- **ASSIGNMENT**: Repeat the data verbatim, images excluded.
———
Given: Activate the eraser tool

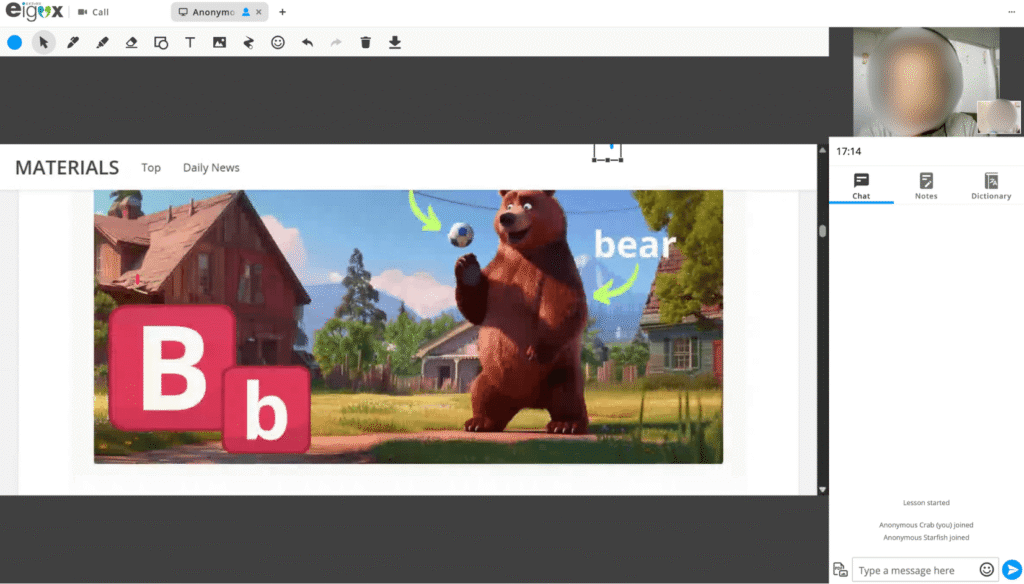Looking at the screenshot, I should [131, 42].
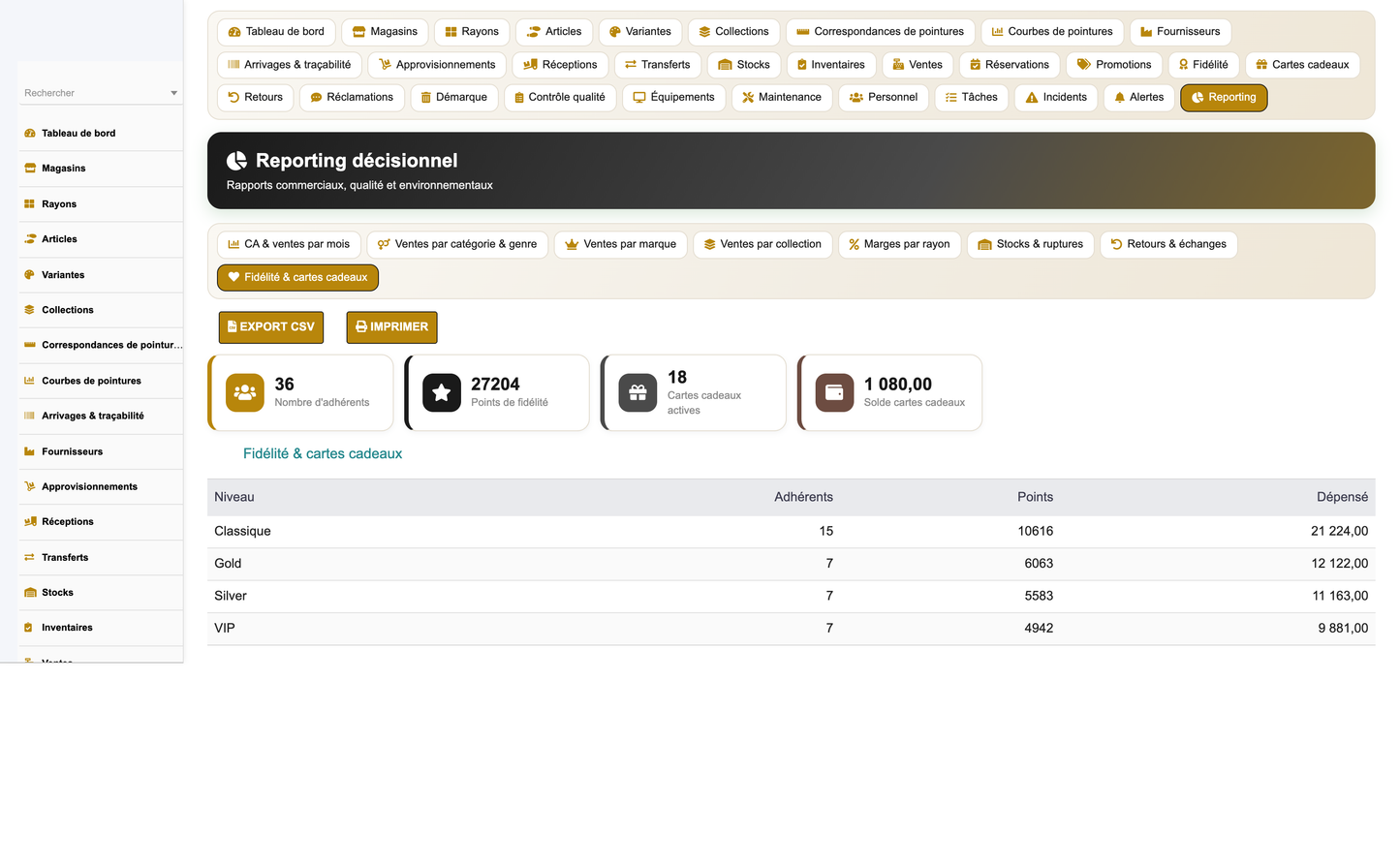Sort by the Dépensé column header

click(x=1342, y=497)
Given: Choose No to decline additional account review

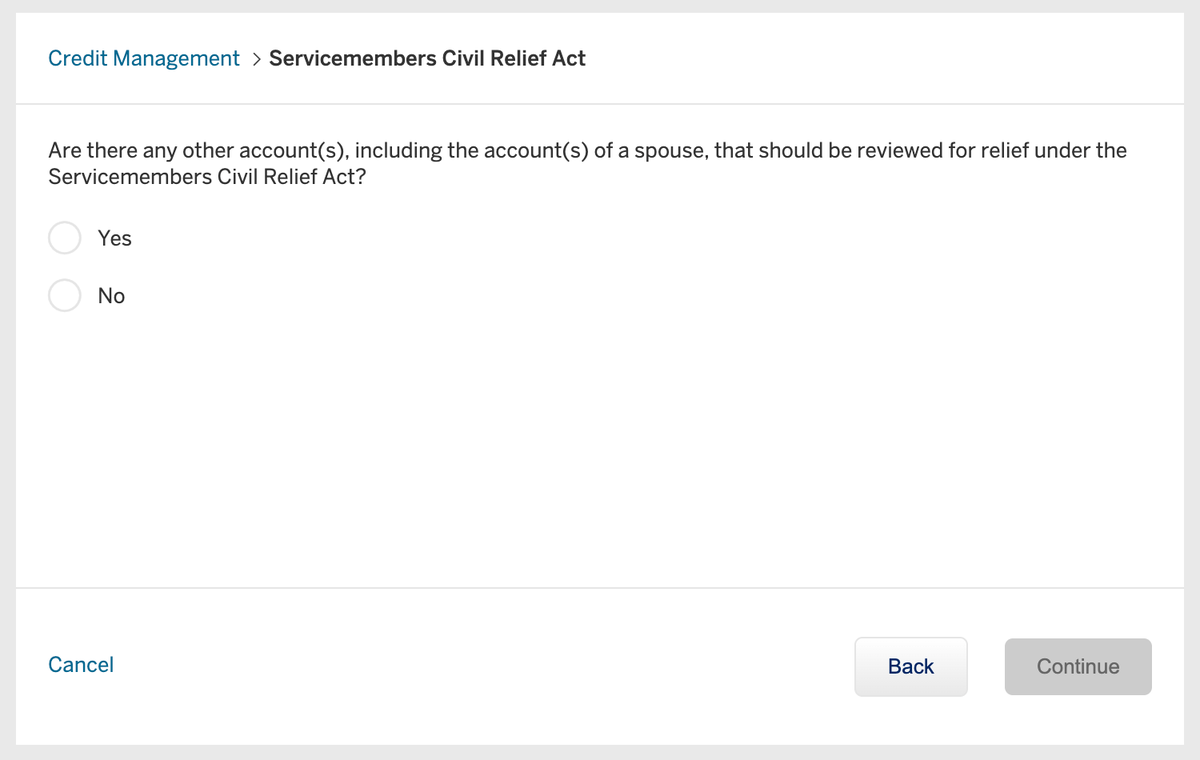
———
- **WRITTEN REPLY**:
Given: Activate the eraser tool

Looking at the screenshot, I should [131, 42].
Sort by the Dépensé column header

click(x=1342, y=497)
Given: Choose No to decline additional account review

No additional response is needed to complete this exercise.